Big data is a term juicy and nebulous enough to take on many different definitions and orientations. A reference to scale (of data), speed (of processing and analyzing) and complexity (of the algorithms employed) at minimum, big data is heralded by Forbes as “the hottest sector in IT at the moment” and just as regularly explored as a tangle of political and ethical concerns. But most importantly perhaps for the conversations we have been having over the last two semester, I think big data means something quite different for the humanities and the social sciences. Typically for the humanities, the stirrings of data is seen as an exciting opportunity—as James Grossman notes the techniques and technologies of big data not only offer new opportunities of analysis and collaboration for historians, but also the possibility of non-academic employment opportunities (as well as academic one, one hopes). For the social sciences, and sociology in particular, thinking “data” is familiar territory—indeed as Burrows and Savage note academic sociologists were pioneers in data collection and analysis, particularly in the development of the social survey. One might say that social data collection is deeply methodologically and epistemologically foundational to sociology. Thus some social scientists, most prominently perhaps Bruno Latour, have argued that large scale data mining and visualization can perhaps allow for a reconfiguration of sociological epistemology, away from the levels of structure and individual. Lev Manovich writes of something similar when he critically analyzes the notion that new computational tools might mean that “we no longer have to choose between data size and data depth.”
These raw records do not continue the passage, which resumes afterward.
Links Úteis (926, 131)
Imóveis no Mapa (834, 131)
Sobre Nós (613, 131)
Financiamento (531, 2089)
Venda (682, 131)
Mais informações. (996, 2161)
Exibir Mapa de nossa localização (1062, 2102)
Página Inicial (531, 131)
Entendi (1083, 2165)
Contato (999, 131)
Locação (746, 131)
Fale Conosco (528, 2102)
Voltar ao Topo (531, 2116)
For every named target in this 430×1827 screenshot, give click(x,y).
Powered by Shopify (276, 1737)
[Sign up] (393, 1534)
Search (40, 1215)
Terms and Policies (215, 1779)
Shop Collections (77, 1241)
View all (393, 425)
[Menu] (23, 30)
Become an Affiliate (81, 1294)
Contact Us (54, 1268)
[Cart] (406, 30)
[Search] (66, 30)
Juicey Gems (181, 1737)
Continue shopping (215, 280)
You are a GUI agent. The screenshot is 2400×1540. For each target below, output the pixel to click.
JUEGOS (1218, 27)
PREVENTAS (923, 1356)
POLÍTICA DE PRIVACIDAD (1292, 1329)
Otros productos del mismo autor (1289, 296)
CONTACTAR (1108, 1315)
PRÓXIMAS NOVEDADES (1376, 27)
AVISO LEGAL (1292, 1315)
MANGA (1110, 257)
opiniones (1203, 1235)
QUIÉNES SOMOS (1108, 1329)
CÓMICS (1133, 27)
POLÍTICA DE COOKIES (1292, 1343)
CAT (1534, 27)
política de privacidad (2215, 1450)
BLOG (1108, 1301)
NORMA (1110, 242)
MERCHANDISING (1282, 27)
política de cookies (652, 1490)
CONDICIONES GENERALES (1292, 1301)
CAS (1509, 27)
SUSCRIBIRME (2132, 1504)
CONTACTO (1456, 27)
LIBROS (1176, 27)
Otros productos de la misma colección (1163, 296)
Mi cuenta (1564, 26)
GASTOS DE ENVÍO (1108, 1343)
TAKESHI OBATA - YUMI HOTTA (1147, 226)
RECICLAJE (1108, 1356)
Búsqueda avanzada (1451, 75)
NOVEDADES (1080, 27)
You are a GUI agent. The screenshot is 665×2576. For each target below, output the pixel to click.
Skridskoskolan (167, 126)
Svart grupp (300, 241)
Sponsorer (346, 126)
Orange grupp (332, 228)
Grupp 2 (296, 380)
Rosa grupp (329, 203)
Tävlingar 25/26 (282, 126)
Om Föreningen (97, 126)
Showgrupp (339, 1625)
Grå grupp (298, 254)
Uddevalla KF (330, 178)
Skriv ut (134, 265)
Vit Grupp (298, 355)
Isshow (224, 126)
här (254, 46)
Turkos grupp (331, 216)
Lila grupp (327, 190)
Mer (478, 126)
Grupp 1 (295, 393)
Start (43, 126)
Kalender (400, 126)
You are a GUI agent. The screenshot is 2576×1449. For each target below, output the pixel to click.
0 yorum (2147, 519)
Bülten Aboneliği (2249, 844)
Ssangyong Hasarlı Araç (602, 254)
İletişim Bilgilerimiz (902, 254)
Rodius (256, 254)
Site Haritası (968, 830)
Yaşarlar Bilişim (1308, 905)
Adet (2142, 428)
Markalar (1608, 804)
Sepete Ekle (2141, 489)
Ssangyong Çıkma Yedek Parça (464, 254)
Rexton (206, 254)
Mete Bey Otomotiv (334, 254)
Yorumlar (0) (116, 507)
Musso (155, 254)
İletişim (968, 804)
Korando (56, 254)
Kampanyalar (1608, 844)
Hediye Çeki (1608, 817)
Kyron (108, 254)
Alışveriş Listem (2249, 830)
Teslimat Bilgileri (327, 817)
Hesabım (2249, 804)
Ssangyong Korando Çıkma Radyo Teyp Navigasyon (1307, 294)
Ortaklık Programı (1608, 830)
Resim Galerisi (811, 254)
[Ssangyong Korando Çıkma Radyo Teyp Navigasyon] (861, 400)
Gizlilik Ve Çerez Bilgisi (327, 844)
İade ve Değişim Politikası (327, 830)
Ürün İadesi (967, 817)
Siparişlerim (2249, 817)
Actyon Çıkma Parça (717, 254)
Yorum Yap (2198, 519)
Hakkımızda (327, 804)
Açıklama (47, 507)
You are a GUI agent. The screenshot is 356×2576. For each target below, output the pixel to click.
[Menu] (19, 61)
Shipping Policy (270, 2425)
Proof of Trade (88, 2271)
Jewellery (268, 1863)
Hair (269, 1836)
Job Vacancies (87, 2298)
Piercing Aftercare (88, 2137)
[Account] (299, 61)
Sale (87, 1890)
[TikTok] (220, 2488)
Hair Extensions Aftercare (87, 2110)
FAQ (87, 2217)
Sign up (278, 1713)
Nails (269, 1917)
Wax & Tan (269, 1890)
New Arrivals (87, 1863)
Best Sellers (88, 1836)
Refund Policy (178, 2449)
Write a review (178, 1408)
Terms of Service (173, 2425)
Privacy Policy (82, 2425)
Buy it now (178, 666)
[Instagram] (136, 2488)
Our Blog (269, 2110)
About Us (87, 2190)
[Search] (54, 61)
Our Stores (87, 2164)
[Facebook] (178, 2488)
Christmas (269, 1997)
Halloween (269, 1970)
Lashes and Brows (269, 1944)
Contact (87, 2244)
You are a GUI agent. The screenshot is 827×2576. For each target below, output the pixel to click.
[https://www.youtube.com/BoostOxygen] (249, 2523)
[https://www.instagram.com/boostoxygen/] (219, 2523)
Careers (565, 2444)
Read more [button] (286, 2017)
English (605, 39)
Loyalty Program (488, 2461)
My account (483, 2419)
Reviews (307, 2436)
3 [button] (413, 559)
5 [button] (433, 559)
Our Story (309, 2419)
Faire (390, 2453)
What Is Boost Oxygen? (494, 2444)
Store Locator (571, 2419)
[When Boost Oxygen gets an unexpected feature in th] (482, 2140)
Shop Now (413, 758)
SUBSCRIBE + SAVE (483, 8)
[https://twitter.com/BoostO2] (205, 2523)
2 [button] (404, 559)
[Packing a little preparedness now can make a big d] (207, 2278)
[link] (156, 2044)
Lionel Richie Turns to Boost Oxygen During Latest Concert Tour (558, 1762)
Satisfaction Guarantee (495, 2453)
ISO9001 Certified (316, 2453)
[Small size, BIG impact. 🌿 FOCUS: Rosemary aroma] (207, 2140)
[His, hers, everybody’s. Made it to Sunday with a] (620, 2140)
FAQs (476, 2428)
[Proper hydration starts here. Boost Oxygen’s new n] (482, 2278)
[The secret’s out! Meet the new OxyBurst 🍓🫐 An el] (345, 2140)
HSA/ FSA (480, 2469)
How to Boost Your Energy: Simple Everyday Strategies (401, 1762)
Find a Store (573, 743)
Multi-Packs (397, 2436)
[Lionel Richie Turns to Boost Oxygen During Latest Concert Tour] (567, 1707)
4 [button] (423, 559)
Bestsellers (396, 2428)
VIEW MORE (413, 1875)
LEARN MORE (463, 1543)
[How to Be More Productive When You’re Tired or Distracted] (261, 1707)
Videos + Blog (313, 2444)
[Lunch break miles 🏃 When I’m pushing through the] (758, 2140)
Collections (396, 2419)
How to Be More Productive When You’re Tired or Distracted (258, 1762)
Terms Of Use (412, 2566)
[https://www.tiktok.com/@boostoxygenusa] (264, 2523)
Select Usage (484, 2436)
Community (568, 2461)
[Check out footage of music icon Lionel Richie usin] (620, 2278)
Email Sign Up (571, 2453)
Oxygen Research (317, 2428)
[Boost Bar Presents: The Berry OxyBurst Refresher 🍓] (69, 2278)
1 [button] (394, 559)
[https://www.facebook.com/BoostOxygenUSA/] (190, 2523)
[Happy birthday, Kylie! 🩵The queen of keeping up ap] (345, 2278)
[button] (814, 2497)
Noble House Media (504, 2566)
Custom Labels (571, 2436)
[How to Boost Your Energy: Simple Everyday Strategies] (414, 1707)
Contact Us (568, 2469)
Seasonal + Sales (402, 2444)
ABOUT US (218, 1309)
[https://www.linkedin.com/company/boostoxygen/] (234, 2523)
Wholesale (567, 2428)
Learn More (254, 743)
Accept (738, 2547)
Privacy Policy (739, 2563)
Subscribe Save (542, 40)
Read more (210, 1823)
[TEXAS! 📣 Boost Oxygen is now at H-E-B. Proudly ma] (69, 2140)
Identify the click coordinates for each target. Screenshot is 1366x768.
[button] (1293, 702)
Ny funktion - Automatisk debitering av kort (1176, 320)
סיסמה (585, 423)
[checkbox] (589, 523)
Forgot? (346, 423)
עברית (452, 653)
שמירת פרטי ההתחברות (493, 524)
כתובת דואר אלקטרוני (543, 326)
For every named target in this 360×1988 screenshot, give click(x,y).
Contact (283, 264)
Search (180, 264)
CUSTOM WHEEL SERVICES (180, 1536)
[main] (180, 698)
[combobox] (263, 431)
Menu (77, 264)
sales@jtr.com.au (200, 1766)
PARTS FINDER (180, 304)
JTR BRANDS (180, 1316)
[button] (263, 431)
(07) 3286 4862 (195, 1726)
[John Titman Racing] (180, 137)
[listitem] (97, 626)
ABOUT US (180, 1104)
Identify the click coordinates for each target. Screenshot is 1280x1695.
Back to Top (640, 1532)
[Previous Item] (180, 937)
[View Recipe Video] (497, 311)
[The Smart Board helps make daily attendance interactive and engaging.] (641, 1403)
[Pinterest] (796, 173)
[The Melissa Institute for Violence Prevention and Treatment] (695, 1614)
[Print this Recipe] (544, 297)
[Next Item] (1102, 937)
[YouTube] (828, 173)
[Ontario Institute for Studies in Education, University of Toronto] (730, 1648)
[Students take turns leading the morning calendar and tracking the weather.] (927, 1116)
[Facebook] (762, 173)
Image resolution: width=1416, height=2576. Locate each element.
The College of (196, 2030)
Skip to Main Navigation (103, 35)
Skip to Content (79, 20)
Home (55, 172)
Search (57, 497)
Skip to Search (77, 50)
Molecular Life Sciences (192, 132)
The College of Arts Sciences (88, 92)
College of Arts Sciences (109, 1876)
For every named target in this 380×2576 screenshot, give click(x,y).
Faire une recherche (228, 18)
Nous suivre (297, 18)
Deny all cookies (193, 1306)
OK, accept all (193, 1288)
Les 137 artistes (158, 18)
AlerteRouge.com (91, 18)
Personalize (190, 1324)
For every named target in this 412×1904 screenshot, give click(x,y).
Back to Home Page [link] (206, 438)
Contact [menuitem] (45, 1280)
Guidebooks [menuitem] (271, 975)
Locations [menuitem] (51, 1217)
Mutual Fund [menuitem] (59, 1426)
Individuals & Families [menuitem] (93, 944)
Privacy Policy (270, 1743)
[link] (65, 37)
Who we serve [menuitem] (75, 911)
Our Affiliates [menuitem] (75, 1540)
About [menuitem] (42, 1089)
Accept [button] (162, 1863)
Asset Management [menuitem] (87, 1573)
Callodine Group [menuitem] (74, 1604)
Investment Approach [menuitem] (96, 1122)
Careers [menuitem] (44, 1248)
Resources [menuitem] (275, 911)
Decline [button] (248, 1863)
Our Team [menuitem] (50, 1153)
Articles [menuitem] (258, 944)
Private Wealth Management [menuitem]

While some are optimistic about what these new technologies might mean for the social sciences, others see more of a threat than opportunity (Burrows and Savage call it the “Coming Crisis of Empirical Sociology”), in large part because both the collection and analytics of this data has largely occurred outside the academy. Nigel Thrift has written about this as the emergence of “knowing capitalism,” when “capitalism began to intervene in, and make a business out of, thinking the everyday” (Knowing Capitalism, p.1). Indeed, it would seem that in for both humanists and social scientists working with truly big data requires, as Manovich notes, a reliance upon either the state (the military and domestic security apparatus being most data hungry parts of the state) or more likely privately owned, profit minded collections, many of which are only in part publicly accessible. What are the political ramifications of working with data that has been collected and (often) organized for purposes that rarely include critical inquiry (mostly, of course, the purpose is to sell stuff)?
As you probably have guessed at this point, my engagement with the phenomena known as “big data” has thus far been mostly been theoretical in nature, so in the interest of not letting that completely dominate my post here, I’m going stop now and pivot to some more practical concerns.
At their best, interactive web-based visual visualizations open up the possibility of some level of data “transparency” and even manipulation (A notable example being this CUNY designed slider map showing changes in NYC’s racial demographics). As “Tooling up for the Digital Humanities” notes, this allows the possibility of users themselves finding novel patterns and correlations. Unfortunately this level of transparency and interactivity still seems to be rare—more frequently data visualization is an increasingly popular way to tell a particular story, usually a relatively simple one. Tooling Up writes that “many viewers are not necessarily used to reading visualizations critically,” but perhaps there is something about engagement with data through visualization that thwarts criticality, or at least pushes towards simpler rather than complex answers to social questions. I’ll occasionally give class assignments where students will have to find a data visualization around a certain topic that they find particularly compelling, and quite often they bring me well-designed infographics that clearly tell a relatively simple story about a complex topic. Can we beautifully and clearly convey nuance and complexity in data visualizations?
More interesting to me than using visualizations to tell a story are the possibilities of data visualization as a research method for seeing patterns and tracing connections. Simply visualizing data by time or geography can reveal surprising patterns and connections. Mapping is an obvious area where visualizing can help us quickly see interesting patterns and connections in data, but it seem clear like things like googles ngram viewer and even word clouds could be useful tools in early stages of a research project. Has anyone used visualization tools in actually developing lines of critical inquiry?